Your task
Which lines of the records below contain the word "Comments"? Show each one.
**** Dataset entries ****
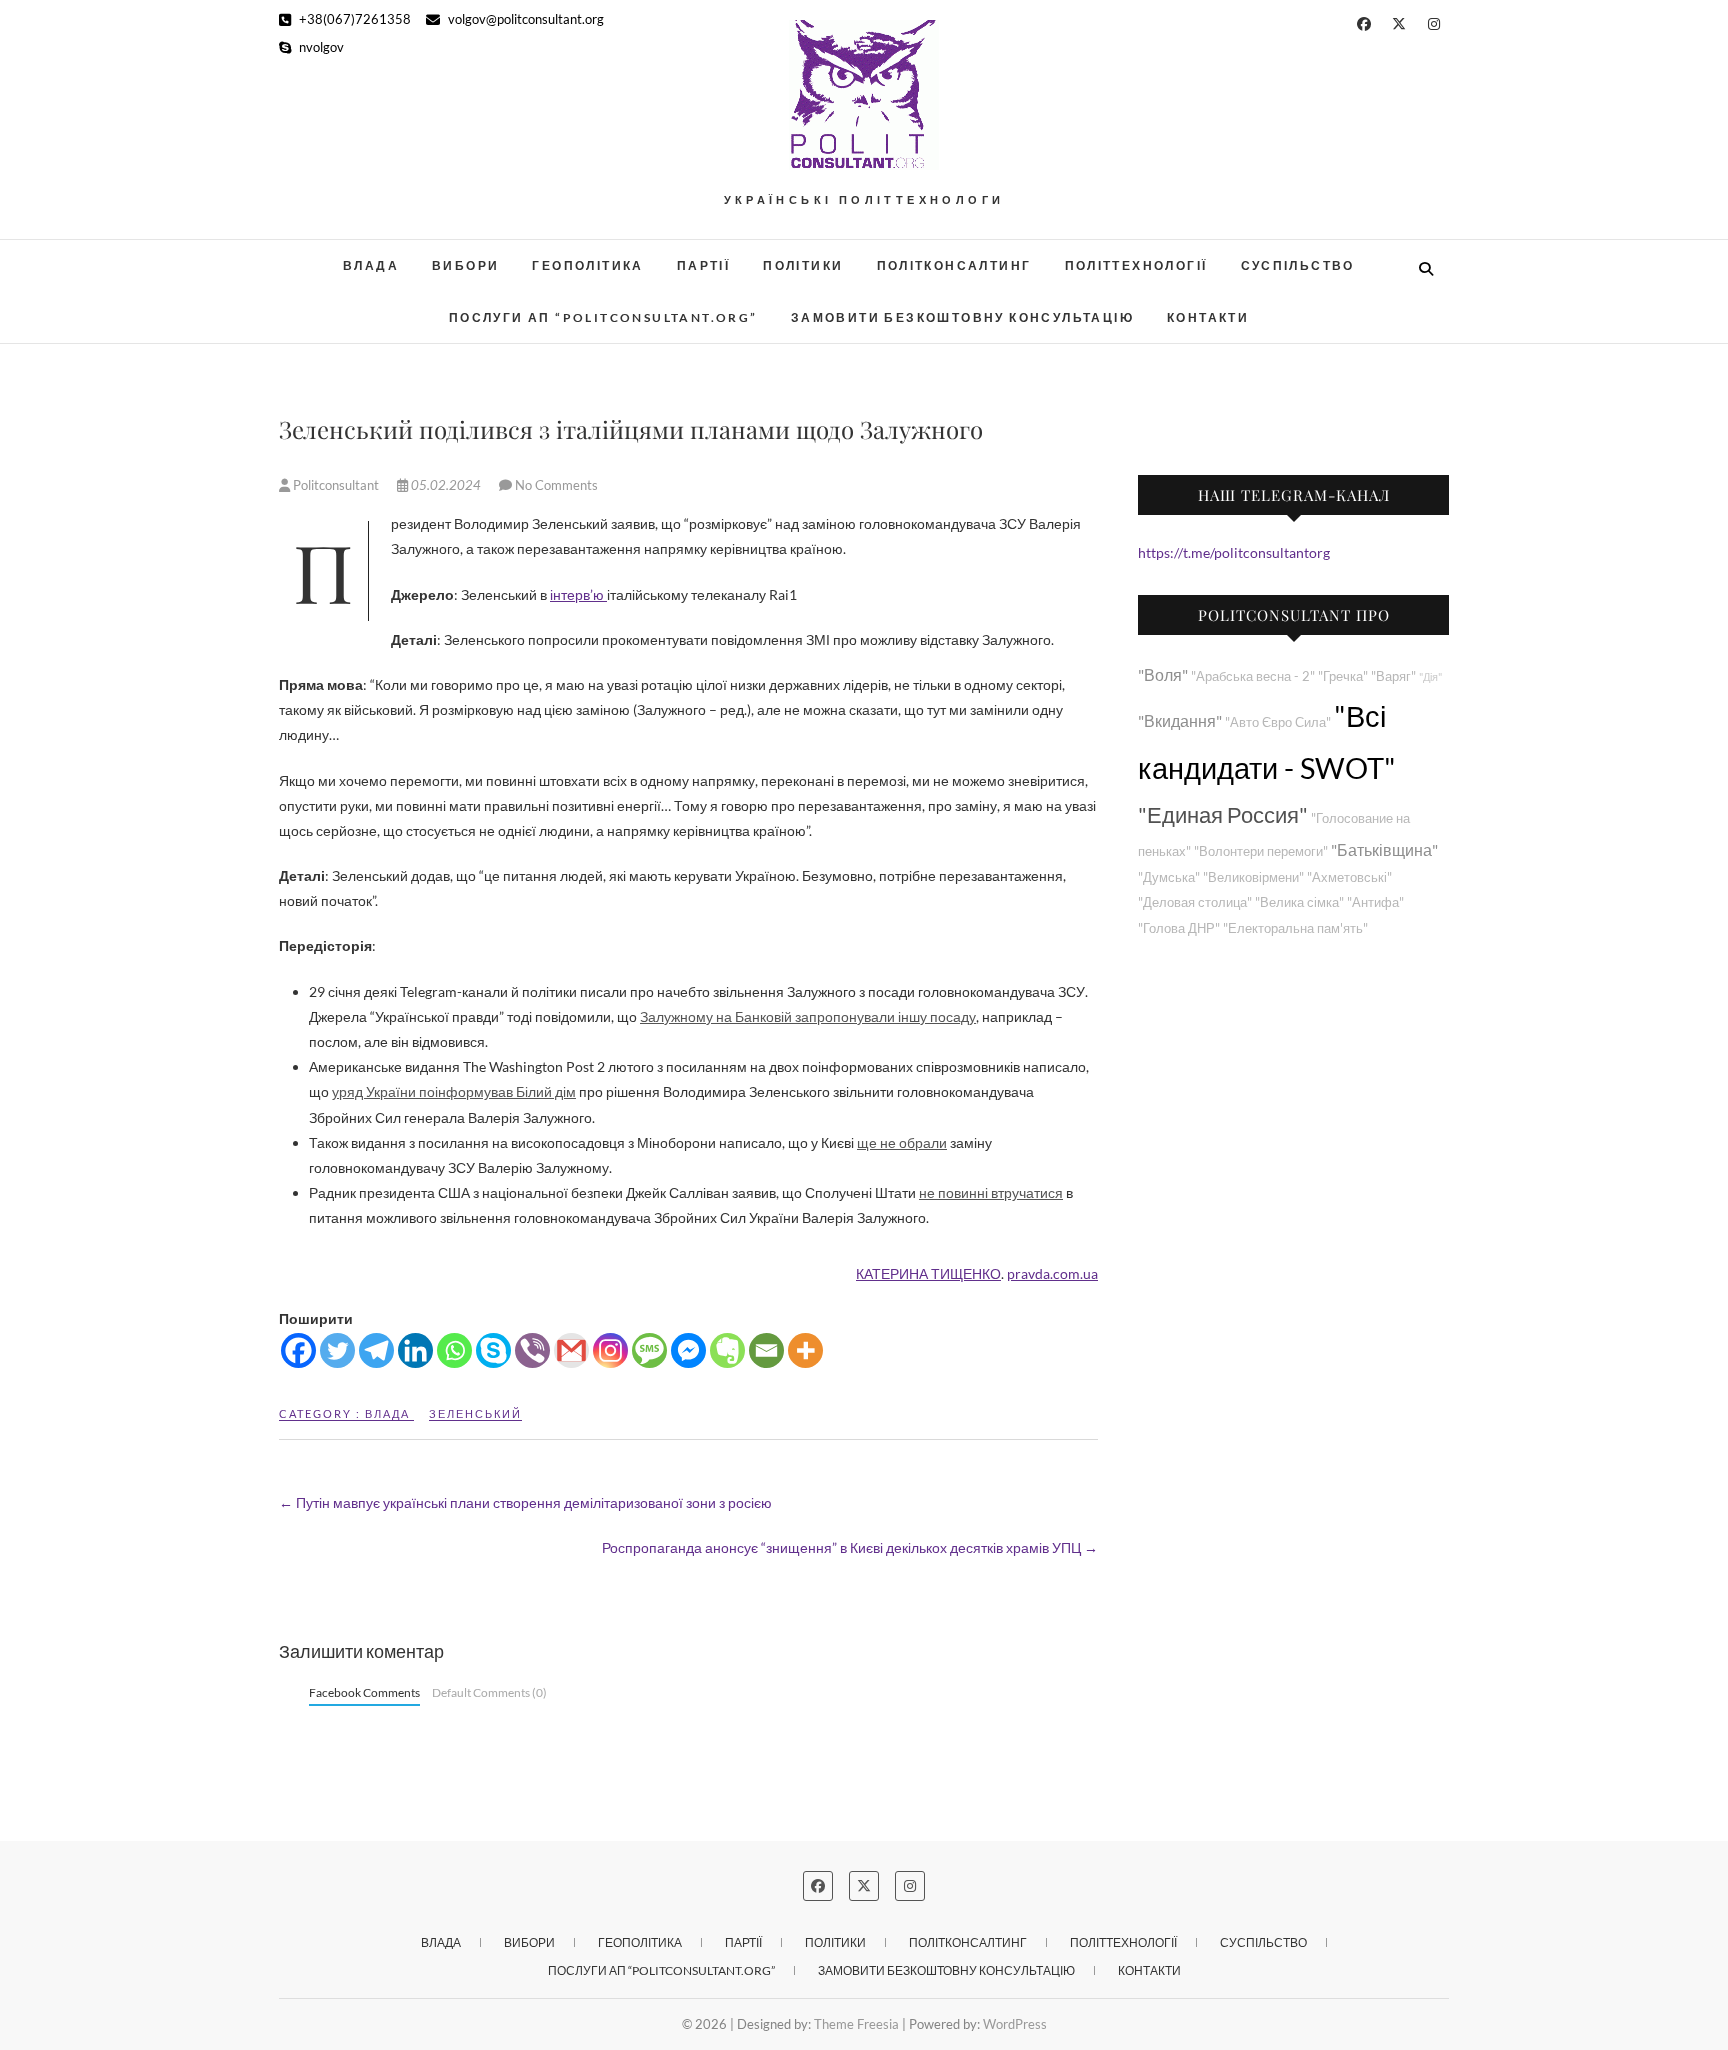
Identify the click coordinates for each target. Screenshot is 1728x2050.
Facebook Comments (364, 1692)
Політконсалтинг (954, 265)
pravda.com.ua (1052, 1273)
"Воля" (1163, 674)
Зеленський (475, 1413)
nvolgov (320, 47)
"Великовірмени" (1253, 877)
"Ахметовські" (1349, 877)
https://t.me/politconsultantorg (1234, 552)
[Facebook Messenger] (688, 1350)
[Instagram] (610, 1350)
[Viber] (532, 1350)
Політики (803, 265)
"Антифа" (1375, 902)
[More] (805, 1350)
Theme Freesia (856, 2024)
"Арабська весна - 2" (1253, 676)
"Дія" (1430, 676)
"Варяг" (1393, 676)
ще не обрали (902, 1142)
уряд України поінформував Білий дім (454, 1091)
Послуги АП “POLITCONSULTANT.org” (603, 317)
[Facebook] (298, 1350)
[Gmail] (571, 1350)
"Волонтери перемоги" (1261, 851)
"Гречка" (1343, 676)
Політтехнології (1136, 265)
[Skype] (493, 1350)
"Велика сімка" (1299, 902)
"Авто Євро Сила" (1278, 722)
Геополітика (587, 265)
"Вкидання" (1180, 720)
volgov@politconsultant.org (524, 19)
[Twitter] (337, 1350)
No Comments (556, 485)
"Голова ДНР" (1179, 928)
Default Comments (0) (489, 1692)
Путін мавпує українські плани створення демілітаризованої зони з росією (525, 1502)
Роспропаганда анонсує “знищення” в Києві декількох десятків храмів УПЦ (850, 1547)
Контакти (1208, 317)
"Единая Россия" (1223, 814)
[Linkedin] (415, 1350)
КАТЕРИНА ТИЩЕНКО (928, 1273)
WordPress (1015, 2024)
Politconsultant (336, 485)
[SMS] (649, 1350)
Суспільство (1298, 265)
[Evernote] (727, 1350)
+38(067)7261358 (353, 19)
****
Response
Facebook Comments (364, 1692)
No Comments (556, 485)
Default Comments (0) (489, 1692)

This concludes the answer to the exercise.